Rachna College of Engineering and Technology
- Type: Public
- Established: 2003
- Affiliations: University of Engineering and Technology, Lahore Pakistan Engineering Council National Computing Education Accreditation Council
- Principal: Dr. Haroon Farooq
- Location: Wazirabad, Punjab, Pakistan 32°21′40″N 74°12′28″E﻿ / ﻿32.3610°N 74.2079°E
- Nickname: RCET
- Website: rcet.uet.edu.pk

= Rachna College of Engineering & Technology =

College in Pakistan

The Rachna College of Engineering and Technology (RCET) is a constituent college of University of Engineering and Technology, Lahore.

==History==
Realizing the urgent need for technological and engineering education in the region, Government of the Punjab decided to set up an engineering college in 2002 by pooling together the resources of the government and regional industries. On 15 January 2003, the college was inaugurated by then Governor of the Punjab Khalid Maqbool. Previously, it was affiliated with the University of Engineering and Technology, Lahore.
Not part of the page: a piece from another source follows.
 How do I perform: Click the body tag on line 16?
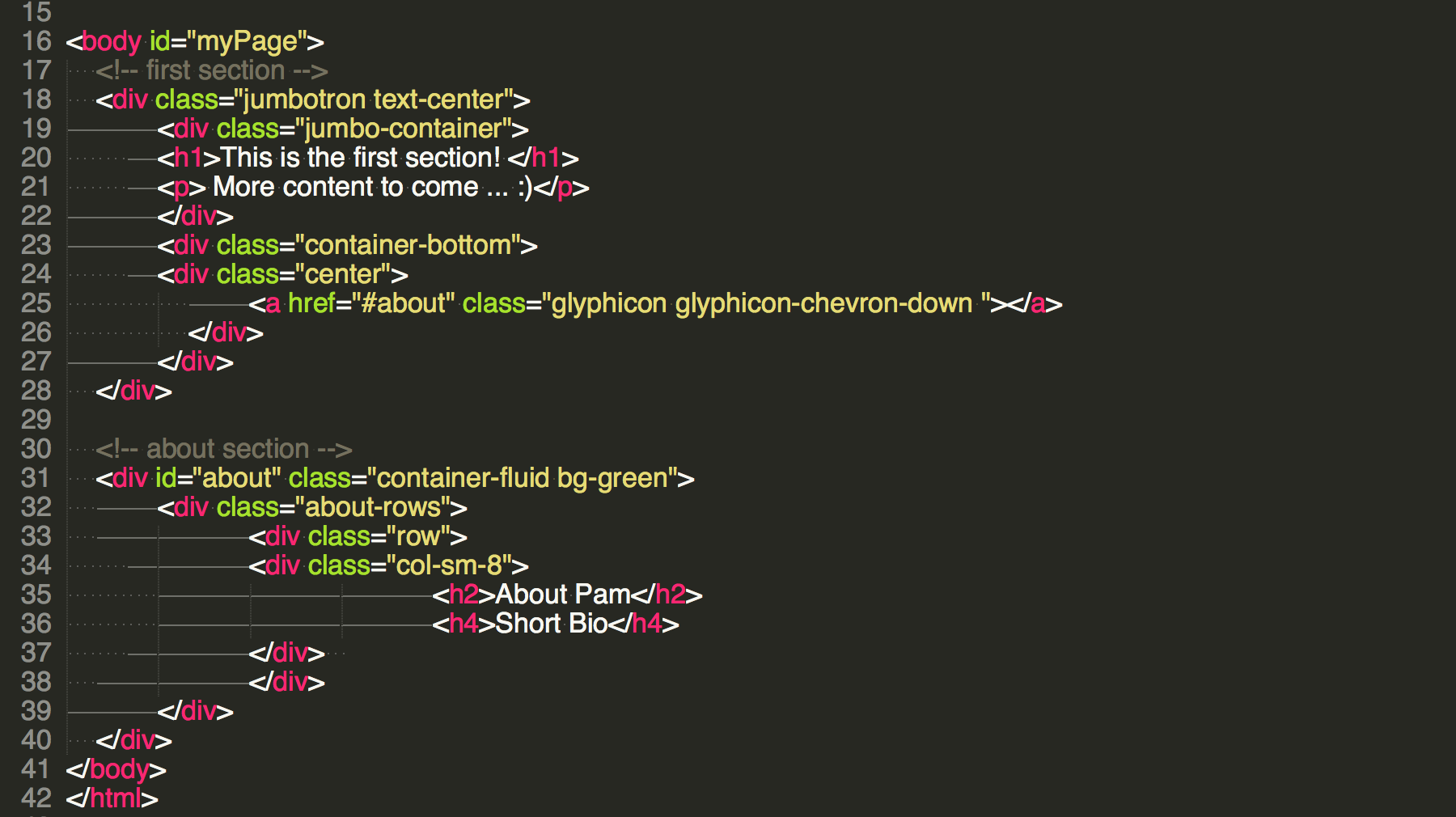pyautogui.click(x=111, y=41)
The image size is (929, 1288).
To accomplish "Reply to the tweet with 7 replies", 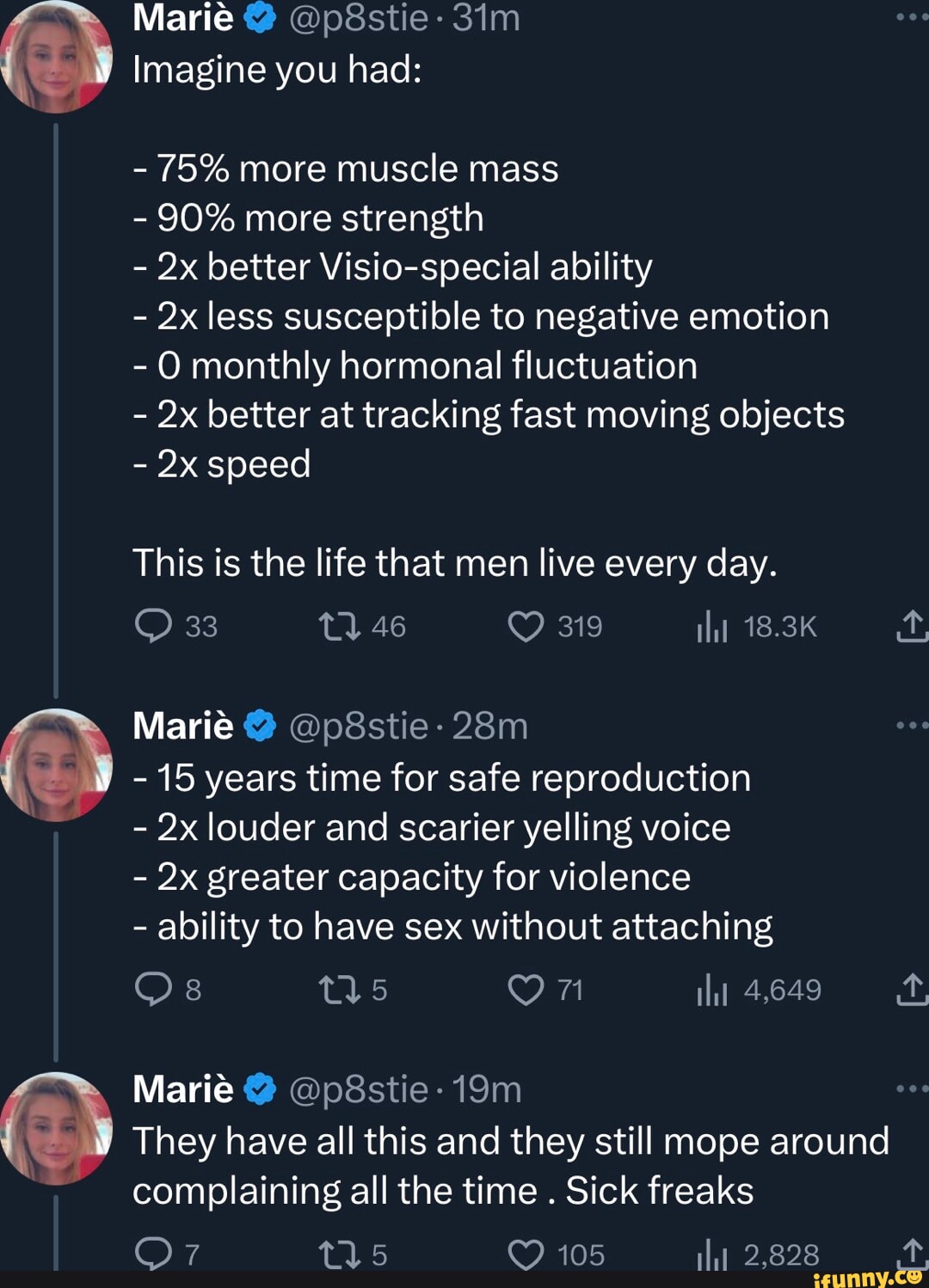I will (x=155, y=1254).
In 2006, its status was upgraded from affiliated college to constituent college.

==Departments==
The college consists of the following departments:

- Department of Electrical Engineering
- Department of Mechanical Engineering
- Department of Industrial and Manufacturing Engineering
- Department of Computer Science
- Department of Natural Sciences and Humanities

== Degree programs ==
The college offers undergraduate and postgraduate programs in engineering and computer science.
=== Undergraduate ===
The college offers the following Bachelor of Science (BSc) degrees:
- BSc Electrical Engineering
- BSc Mechanical Engineering
- BSc Industrial and Manufacturing Engineering
- BSc (Hons) Computer Science
- BSc Computer Engineering [Started Since Fall 2025]

=== Postgraduate ===
The college offers Master of Science (MSc) degrees in the following disciplines:
- MSc Electrical Engineering
- MSc Mechanical Engineering
- MSc Computer Science (Started in Fall 2025)

=== Accreditation ===
The BSc engineering programs (Electrical, Mechanical, and Industrial & Manufacturing) are accredited by the Pakistan Engineering Council (PEC) under Level-II, signifying substantial equivalence to the Washington Accord. The BSc Computer Science program is accredited by the National Computing Education Accreditation Council (NCEAC).